→ Written request A: Output the lines of the listing from the line containing "You are a computer-use agent." through the end of the listing, inclusive, reproducing each one exactly. Omit the pictures.

-- start Text segment --

How many Jews fit in a Volkswagen? Was the question meant as a provocation when it was asked during the 1950s? At the very least, the question must have reminded Germans of the fact that the postwar Volkswagen was different from the Volkswagen promised before 1945. Jews were now allowed to enter and drive it, something that was certainly never intended by the Nazi regime.94 Telling the joke, in any case, assumed a laughing audience of Aryan Germans. It thereby performed, and repeated, a cultural practice of exclusion and dehumanization. As a speech act the joke painfully gives linguistic presence to the mass murder that had been the result of precisely the kind of body politic that the Volkswagen had silently continued to manifest after the war.
Paying attention to the uncanny has proved to be a helpful methodological tool for exposing rarely acknowledged meanings of this powerful icon of postwar West Germany and by extension postwar modernity. It has enabled me to identify as a “ghost” a personal memory of the joke and an archival encounter with an advertisement that seemed to make no sense. Experiencing the ghostly aspects of these apparitions has meant to recognize their unique characteristic of lingering in a limbo between past and present, disrupting the usually unproblematic separation between a “then” and a “now,” a disavowed and objectified past and a present that is owned as one's own. This is what makes the postwar Volkswagen an “imperial debris,” a manifestation of a disorienting and therefore haunting cultural formation.95
Postcolonial studies scholars have started to resort to the notion of haunting in order to grasp the ongoing presence of the colonial past after the formal end of empire, the bewildering ways in which “the complex colonial legacy [is] still circulating in and between former imperialist centers and their peripheries.”96 Homi Bhabha's text “The World and the Home” (1992) has played an influential role in these conversations. Bhabha declared the “unhomely” and the haunting “a paradigmatic post-colonial experience.”97 Whereas the ghostly can also be approached as an object of study, in the context of postcolonial studies the concept is used in particular to reflect on how the confusion about the relationship between past and present bears on those who study the past.98 The case of the Volkswagen as an “imperial debris” speaks to this latter dimension and encourages us to think about postwar West Germany as a postcolonial society shaped by the unruly presence of a double colonialist past.99 The image of a Volkswagen whose “healthy constitution” could neither be “harmed” by “the cold in the east nor the heat in the desert sand” is a reminder of the manifold entanglements between Germany's earlier colonial presence outside of Europe and the Nazi version of a colonial project on European grounds, entanglements that are the object of recent academic debates and a growing body of historical scholarship.100
While “imperial debris” have mostly been identified in former colonies, the concept applies here to a metropolitan culture after empire.101 The Volkswagen as a postwar symbol emerged fully after, as Robert Young has put it, Europe's “own postcoloniality with respect to the Nazi empire was instituted.” The process to formally end the imperial regimes of the other European countries, however, took much longer, thereby producing a long-lasting “postcolonial condition” and carving out the terrain in which “imperial debris” can still haunt the present.102 Yet, the “ruination” of social relations that the Volkswagen carried into the postwar present was hidden behind and within its “miraculous” existence as a timeless commodity.

-- end Text segment --
-- start Given entries --

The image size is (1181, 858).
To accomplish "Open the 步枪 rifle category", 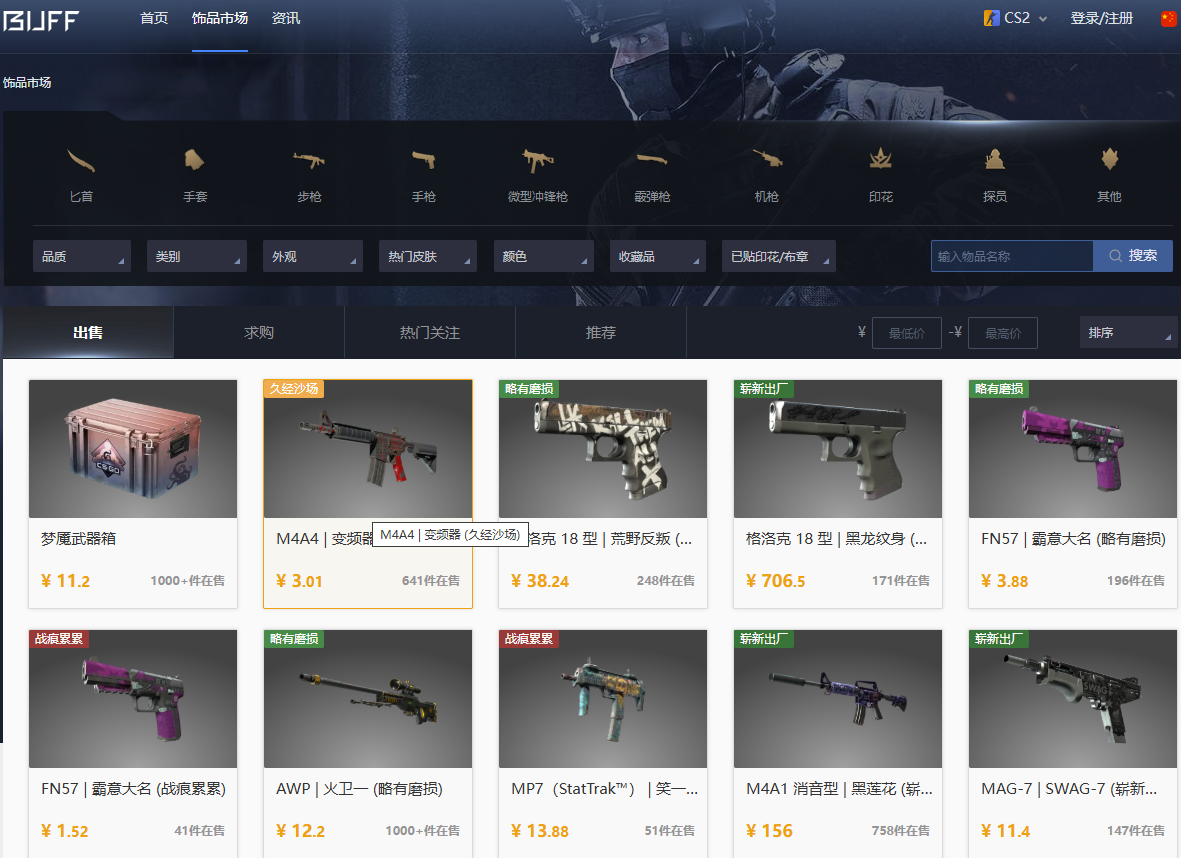I will coord(309,176).
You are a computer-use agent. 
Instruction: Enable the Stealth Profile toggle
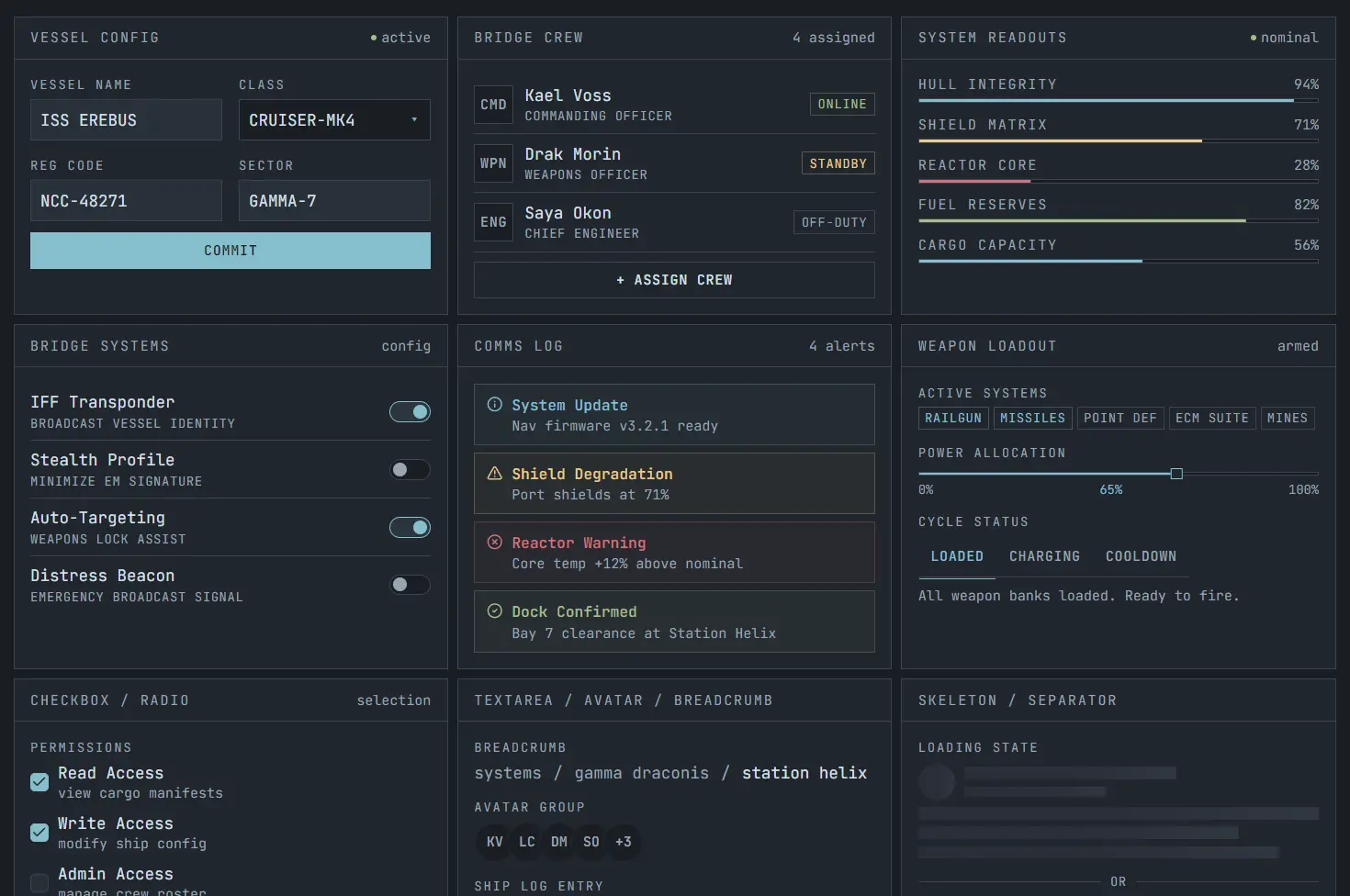410,469
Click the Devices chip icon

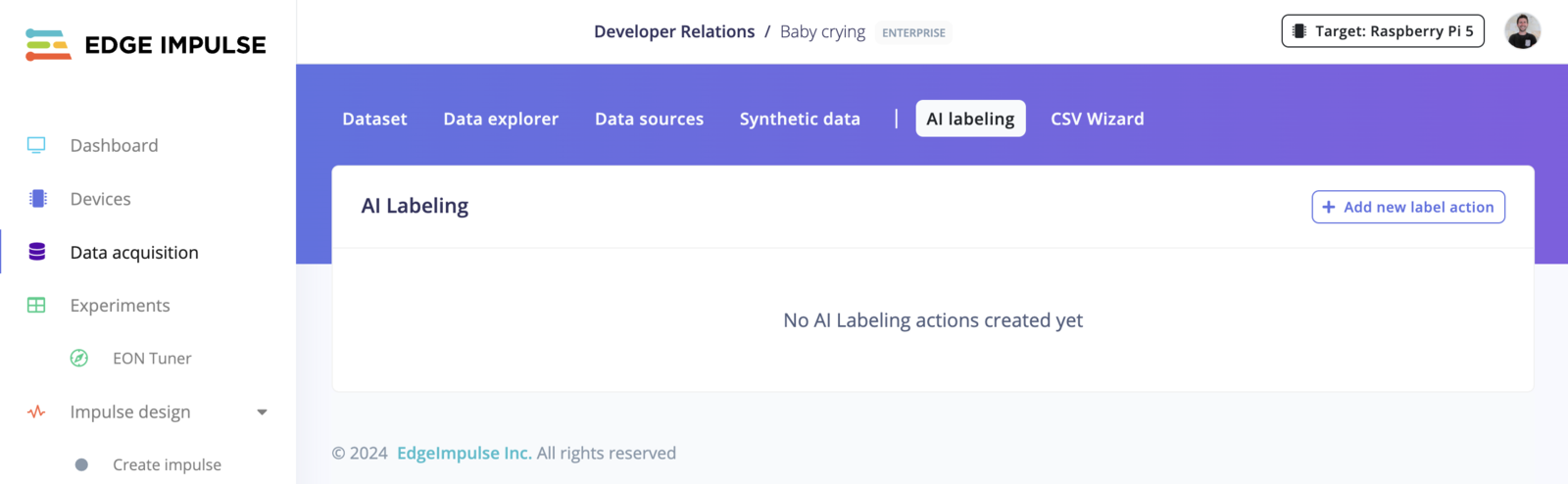[x=38, y=199]
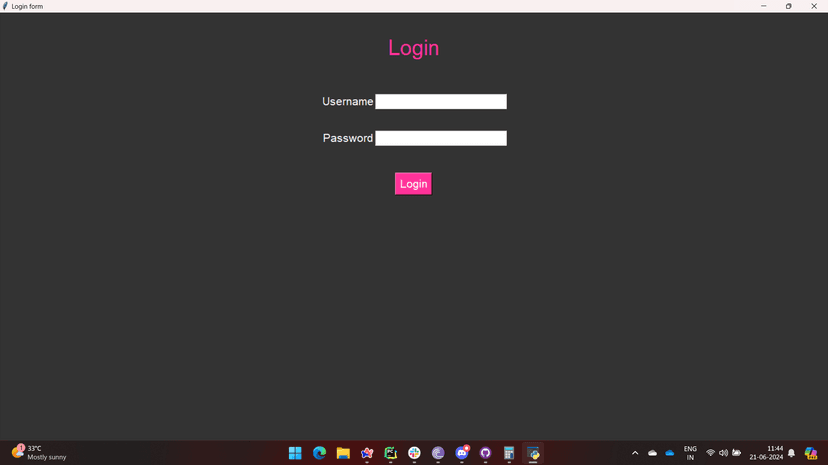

-- end Given entries --

→ Written request B: Return the passage of the text on the postwar Volkswagen between "How many Jews" and "after the war.", inclusive, copied word for word.

→ Complete output A:
You are a computer-use agent. 
Instruction: Enable the Stealth Profile toggle
410,469
Click the Devices chip icon

[x=38, y=199]

→ Complete output B:
How many Jews fit in a Volkswagen? Was the question meant as a provocation when it was asked during the 1950s? At the very least, the question must have reminded Germans of the fact that the postwar Volkswagen was different from the Volkswagen promised before 1945. Jews were now allowed to enter and drive it, something that was certainly never intended by the Nazi regime.94 Telling the joke, in any case, assumed a laughing audience of Aryan Germans. It thereby performed, and repeated, a cultural practice of exclusion and dehumanization. As a speech act the joke painfully gives linguistic presence to the mass murder that had been the result of precisely the kind of body politic that the Volkswagen had silently continued to manifest after the war.